Les plus jeunes fans de RPG pourraient être curieux de savoir pourquoi l’inauguration initiale de Baldur’s Gate 3 a été accueillie avec une telle fureur et pourquoi les deux précédents volets ne font pas partie du portfolio de Larian. Pour répondre à ces deux questions, il faut remonter 20 ans en arrière, à l’époque où un petit studio appelé BioWare, qui s’était lancé avec succès en 1998 dans le lancement du Baldur’s Gate original, préparait déjà une suite.

Cette suite, Baldur’s Gate 2 : Shadows of Amn (2000), non seulement améliorerait tous les aspects de son prédécesseur, mais elle ouvrirait également la voie à un âge d’or des jeux de D&D isométriques qui durerait de nombreuses années.

Des débuts modestes

Le premier Baldur’s Gate, le deuxième jeu produit par BioWare, a connu un succès retentissant, se vendant à bien plus d’exemplaires que ce que l’éditeur Interplay Entertainment avait prévu. Cependant, malgré sa traduction réussie du règlement de the Advanced Dungeons & Dragons 2nd Edition en format numérique, Baldur’s Gate n’a pas été sans poser de problèmes.

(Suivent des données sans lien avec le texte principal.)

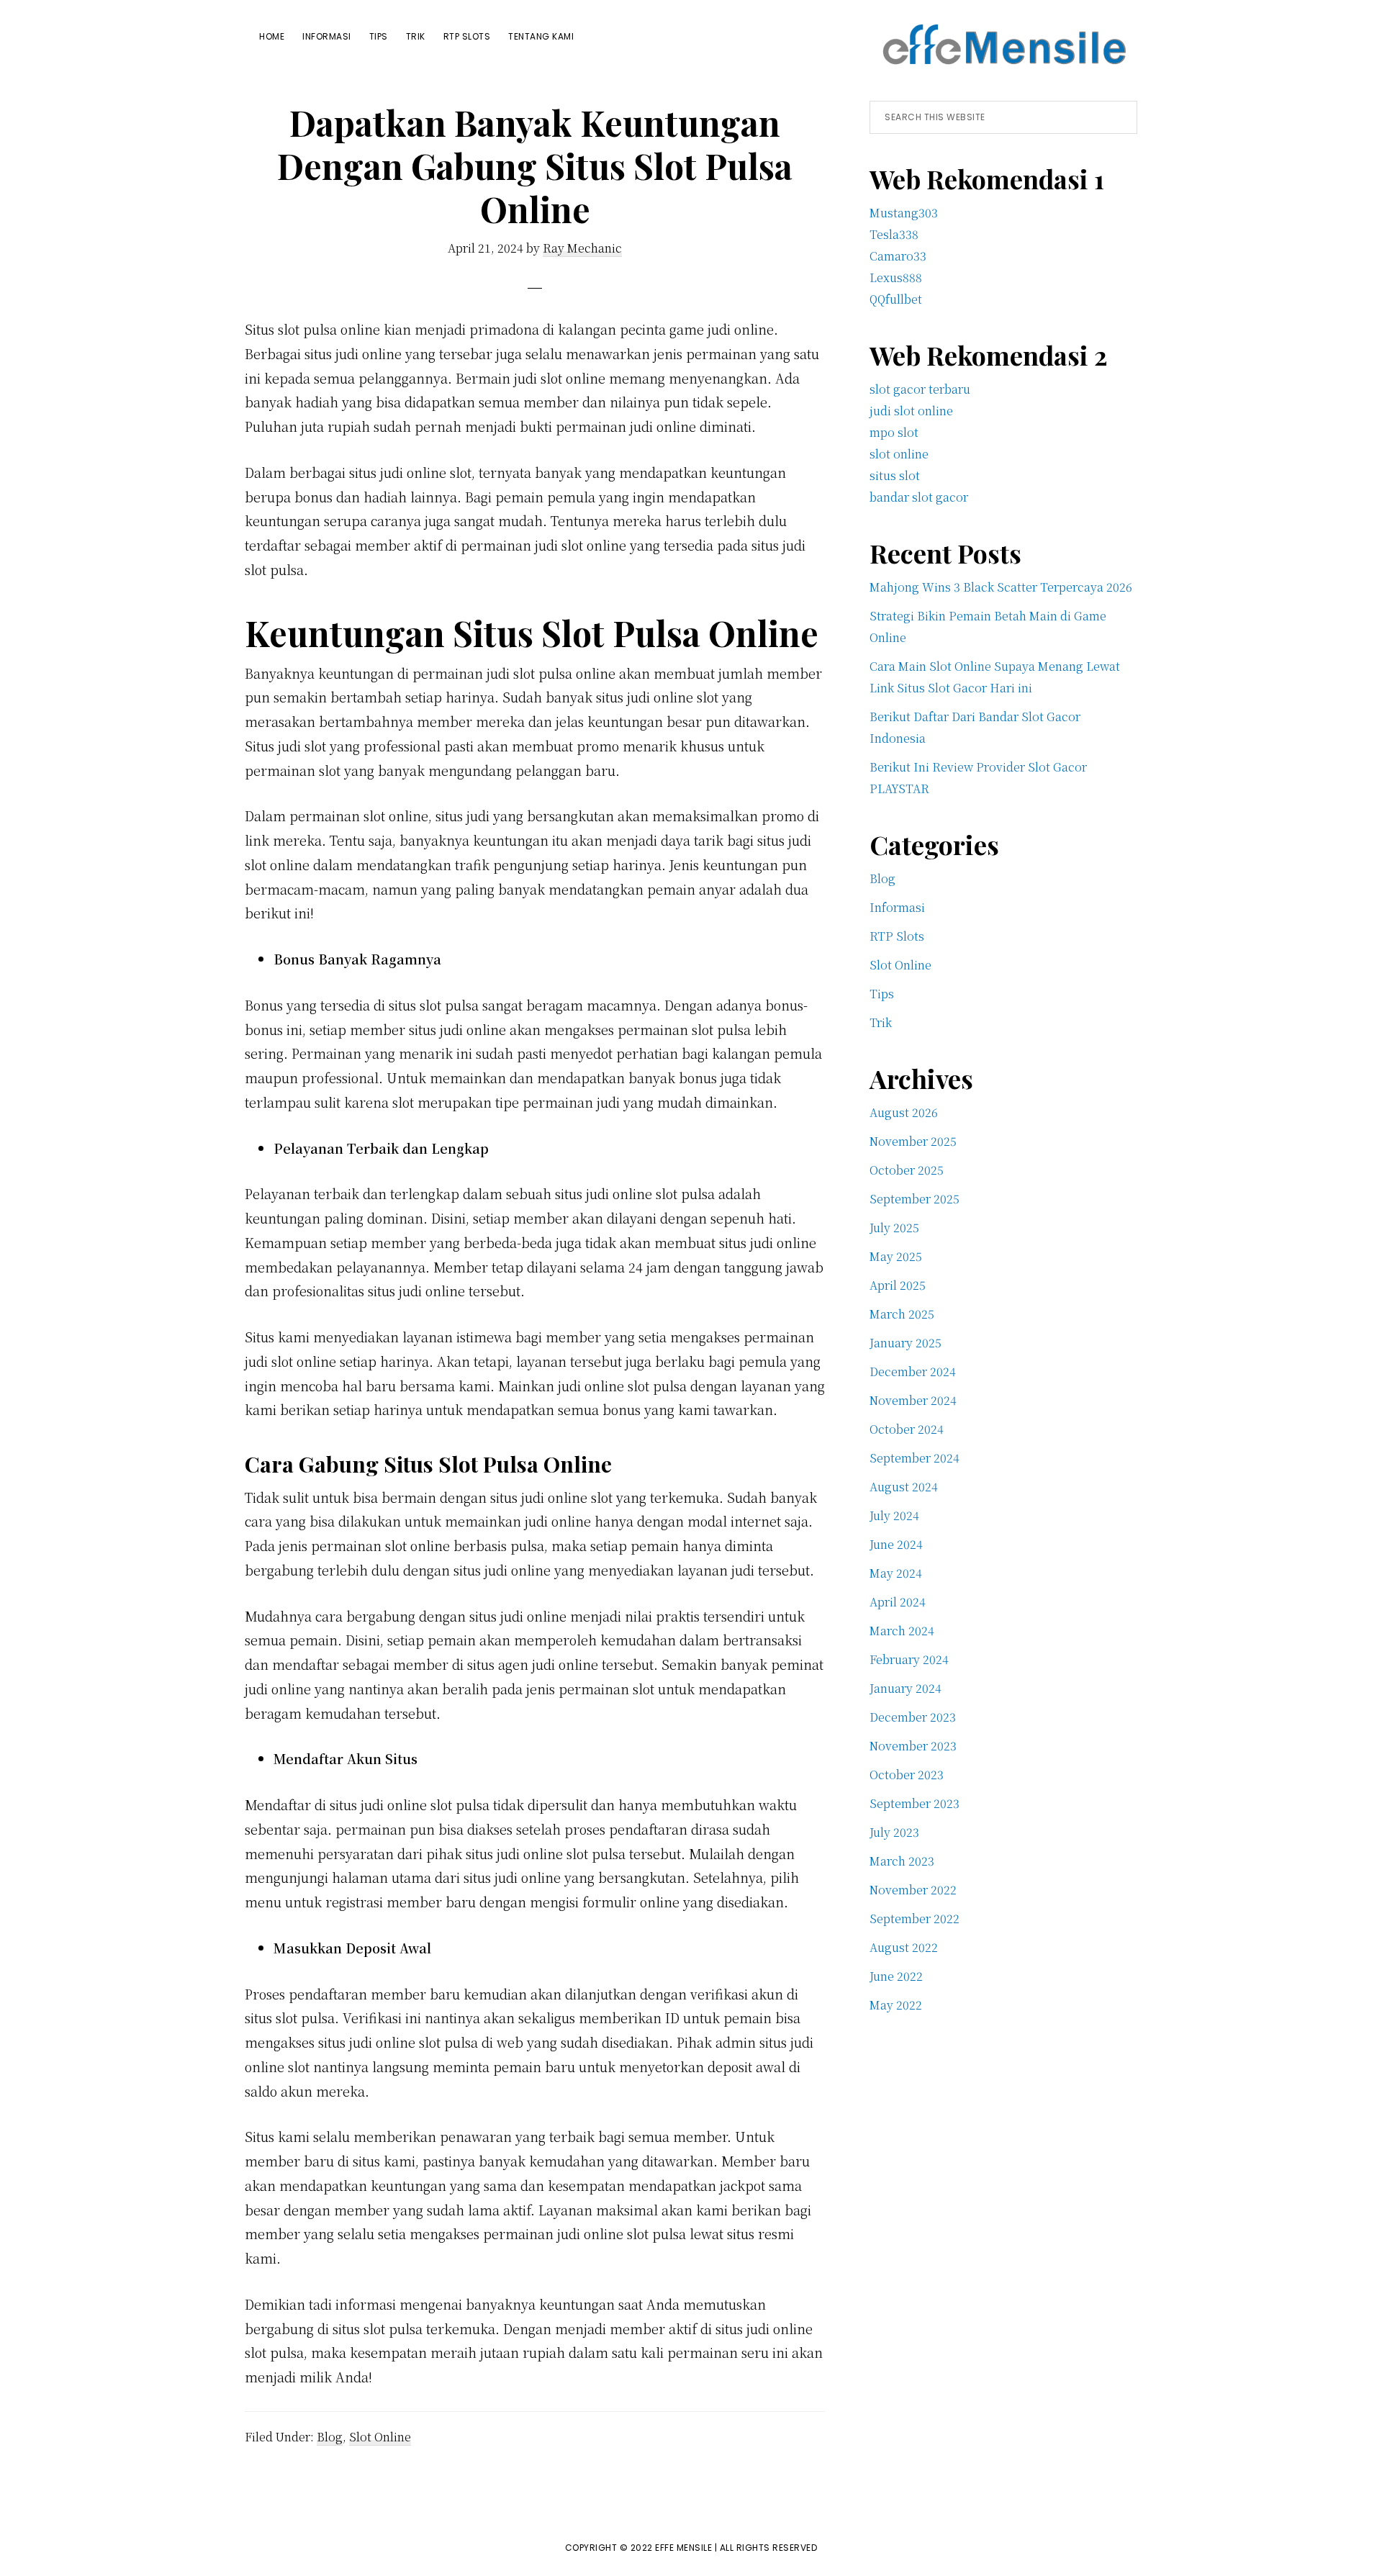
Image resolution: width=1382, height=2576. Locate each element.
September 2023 (914, 1803)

Comme BioWare avait développé à la fois Baldur’s Gate et le moteur qui l’alimentait, l’Infinity Engine, en tandem, certains éléments du jeu et de l’histoire ont fini par se sentir malmenés. Les algorithmes d’exploration des compagnons PNJ étaient notoirement peu précis et peu fiables, et l’histoire du jeu, bien que mémorable, n’était pas non plus très expansive. Pour Baldur’s Gate 2, BioWare savait qu’il devait améliorer son jeu, au sens propre comme au sens figuré. Comme cela était devenu évident après le lancement de Baldur’s Gate 2 à la fin de l’année 2000, le studio était plus que prêt à relever le défi.

Un monde renaissant

Avec le recul, il n’est pas surprenant que le Baldur’s Gate 2 ait connu un tel succès puisque BioWare jouait techniquement avec un jeu de cartes empilées dès le départ. Le studio avait pris en compte les réactions qu’il avait reçues pour Baldur’s Gate, les bonnes comme les mauvaises, et les avait distillées en une liste de caractéristiques et d’améliorations clés qui seraient ajoutées à la suite.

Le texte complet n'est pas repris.